Methods: The C57BL/6 mice were subjected (or not) to monocular FD by covering the left eye with a frosted goggle and leaving the right (fellow) eye uncovered. During postnatal days 28 to 56, both groups received APO (5 mg/kg/d) or vehicle either as daily intraperitoneal injection or by continuous subcutaneous infusion with mini-pumps. After these treatments, binocular refractions were measured by photoretinoscopy and binocular ocular dimensions were measured by optical coherence tomography. Monocular photopic flash electroretinograms were recorded from non-FD mice.

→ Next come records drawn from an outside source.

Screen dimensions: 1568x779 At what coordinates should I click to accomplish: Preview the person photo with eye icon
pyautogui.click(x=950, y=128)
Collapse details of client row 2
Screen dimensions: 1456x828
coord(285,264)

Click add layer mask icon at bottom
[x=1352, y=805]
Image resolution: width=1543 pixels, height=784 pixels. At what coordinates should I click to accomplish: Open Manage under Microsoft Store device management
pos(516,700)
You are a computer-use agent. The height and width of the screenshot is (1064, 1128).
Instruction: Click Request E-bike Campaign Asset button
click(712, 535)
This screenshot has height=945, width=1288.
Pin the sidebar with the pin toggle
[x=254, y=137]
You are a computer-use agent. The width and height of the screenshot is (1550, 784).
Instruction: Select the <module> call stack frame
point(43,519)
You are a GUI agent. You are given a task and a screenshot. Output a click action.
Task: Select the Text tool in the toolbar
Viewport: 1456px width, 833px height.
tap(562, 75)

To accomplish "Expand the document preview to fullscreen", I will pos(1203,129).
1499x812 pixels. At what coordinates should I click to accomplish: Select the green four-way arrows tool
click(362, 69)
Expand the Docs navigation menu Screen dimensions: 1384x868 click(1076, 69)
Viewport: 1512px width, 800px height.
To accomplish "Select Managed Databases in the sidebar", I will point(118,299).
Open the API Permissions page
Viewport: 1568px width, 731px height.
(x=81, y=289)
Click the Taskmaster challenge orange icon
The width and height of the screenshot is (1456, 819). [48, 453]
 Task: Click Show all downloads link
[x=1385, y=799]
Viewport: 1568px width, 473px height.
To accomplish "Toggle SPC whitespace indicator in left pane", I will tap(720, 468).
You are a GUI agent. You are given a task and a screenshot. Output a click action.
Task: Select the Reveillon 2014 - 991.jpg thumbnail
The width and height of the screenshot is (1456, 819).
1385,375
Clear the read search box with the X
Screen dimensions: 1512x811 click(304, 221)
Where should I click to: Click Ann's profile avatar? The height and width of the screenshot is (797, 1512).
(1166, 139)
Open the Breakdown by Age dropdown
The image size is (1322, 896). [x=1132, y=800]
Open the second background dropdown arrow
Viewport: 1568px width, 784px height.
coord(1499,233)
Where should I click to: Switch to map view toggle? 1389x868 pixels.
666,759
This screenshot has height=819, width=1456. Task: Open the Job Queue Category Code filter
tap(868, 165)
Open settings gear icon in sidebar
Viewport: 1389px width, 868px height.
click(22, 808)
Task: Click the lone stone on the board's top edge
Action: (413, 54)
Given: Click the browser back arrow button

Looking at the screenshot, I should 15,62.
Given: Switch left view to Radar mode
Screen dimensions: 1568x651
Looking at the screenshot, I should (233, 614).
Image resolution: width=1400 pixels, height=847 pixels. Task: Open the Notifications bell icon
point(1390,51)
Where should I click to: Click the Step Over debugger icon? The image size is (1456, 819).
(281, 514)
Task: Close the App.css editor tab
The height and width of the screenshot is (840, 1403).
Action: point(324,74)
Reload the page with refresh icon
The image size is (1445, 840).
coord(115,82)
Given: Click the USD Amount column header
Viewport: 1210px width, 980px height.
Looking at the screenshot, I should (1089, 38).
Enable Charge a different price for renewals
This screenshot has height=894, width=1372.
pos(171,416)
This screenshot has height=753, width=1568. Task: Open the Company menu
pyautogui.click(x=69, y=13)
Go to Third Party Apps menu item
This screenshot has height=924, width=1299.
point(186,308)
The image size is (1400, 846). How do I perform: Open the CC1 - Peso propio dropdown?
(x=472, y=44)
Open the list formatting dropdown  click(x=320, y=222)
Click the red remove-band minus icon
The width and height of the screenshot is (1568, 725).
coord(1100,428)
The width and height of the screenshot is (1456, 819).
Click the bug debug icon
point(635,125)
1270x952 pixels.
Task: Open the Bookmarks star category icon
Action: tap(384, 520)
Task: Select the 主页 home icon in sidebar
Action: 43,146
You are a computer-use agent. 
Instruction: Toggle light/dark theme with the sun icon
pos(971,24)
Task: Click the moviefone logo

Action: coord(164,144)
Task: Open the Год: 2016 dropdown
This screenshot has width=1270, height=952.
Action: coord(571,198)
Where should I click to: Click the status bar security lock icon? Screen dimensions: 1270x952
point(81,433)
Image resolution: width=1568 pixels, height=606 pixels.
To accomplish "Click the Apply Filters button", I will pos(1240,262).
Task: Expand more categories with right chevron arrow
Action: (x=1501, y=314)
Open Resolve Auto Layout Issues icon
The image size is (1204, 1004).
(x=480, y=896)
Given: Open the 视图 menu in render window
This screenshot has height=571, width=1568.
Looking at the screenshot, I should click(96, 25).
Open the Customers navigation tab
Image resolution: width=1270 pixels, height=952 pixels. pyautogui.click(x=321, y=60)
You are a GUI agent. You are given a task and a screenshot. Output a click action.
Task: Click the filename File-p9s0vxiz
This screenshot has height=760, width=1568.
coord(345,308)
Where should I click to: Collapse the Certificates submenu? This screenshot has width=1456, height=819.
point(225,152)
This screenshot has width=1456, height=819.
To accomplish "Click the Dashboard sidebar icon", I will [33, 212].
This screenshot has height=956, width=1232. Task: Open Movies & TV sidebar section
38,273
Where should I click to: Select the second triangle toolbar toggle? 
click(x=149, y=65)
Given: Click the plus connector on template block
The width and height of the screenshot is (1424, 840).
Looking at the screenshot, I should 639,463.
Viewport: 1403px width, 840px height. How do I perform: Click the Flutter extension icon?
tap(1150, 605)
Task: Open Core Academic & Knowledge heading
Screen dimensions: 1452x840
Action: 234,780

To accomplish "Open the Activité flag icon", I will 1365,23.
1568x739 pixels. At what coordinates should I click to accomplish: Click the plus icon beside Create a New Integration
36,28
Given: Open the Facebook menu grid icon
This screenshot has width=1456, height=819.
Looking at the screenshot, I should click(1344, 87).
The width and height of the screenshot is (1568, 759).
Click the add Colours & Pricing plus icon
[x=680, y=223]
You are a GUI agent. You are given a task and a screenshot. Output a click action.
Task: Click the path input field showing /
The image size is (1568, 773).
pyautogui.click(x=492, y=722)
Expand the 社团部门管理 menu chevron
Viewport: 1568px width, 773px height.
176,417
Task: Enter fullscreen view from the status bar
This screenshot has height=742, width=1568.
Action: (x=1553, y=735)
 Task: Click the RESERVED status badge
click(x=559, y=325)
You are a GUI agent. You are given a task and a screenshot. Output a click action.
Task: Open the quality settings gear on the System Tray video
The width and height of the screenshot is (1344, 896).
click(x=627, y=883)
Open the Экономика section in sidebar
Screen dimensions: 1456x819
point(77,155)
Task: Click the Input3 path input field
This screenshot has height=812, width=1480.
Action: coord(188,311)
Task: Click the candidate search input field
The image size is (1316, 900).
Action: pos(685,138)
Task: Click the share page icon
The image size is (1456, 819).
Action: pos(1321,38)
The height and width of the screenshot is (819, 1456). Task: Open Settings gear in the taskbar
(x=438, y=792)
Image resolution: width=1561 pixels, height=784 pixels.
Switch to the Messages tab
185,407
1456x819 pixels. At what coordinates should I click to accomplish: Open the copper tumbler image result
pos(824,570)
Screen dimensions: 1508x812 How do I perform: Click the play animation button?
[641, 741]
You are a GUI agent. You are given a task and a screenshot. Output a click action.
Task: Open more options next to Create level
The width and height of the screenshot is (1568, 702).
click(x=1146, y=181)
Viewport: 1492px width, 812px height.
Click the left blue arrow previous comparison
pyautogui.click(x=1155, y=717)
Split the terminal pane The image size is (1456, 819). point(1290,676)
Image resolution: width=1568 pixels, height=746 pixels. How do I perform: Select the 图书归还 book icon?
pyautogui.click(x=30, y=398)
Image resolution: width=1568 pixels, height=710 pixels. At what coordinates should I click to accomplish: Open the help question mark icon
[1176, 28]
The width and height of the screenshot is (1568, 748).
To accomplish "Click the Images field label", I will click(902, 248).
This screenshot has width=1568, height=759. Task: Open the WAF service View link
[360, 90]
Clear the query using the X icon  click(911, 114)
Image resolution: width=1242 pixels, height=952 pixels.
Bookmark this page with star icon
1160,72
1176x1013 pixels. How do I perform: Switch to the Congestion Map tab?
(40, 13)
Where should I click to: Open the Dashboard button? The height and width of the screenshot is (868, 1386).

Results: In normal mice, daily injection or continuous infusion of APO did not affect normal postnatal development of refraction. However, in the FD group, daily APO-injection attenuated ocular growth and also myopia development, as reflected in the interocular differences for APO-injected mice compared with vehicle-injected mice: (1) refraction, -1.04 ± 0.37 diopter (D) (APO-injection) compared with -4.14 ± 0.77 D (vehicle-injection) (P < 0.05); (2) vitreous chamber depth: -0.002 ± 0.005 mm compared with 0.032 ± 0.009 mm (P < 0.05); and (3) axial length: 0.000 ± 0.005 mm compared with 0.057 ± 0.007 mm (P < 0.05). By contrast, continuous APO-infusion failed to affect these biometric parameters. Furthermore, daily APO-injection decreased the ERG a- and b-wave amplitudes, whereas continuous APO-infusion increased these responses.
Conclusions: In monocularly FD mice, daily APO-injection, but not continuous infusion, attenuated myopia development. Therefore, evaluating different dopamine agonist administration paradigms is important for identifying effective dopamine-based treatment for myopia.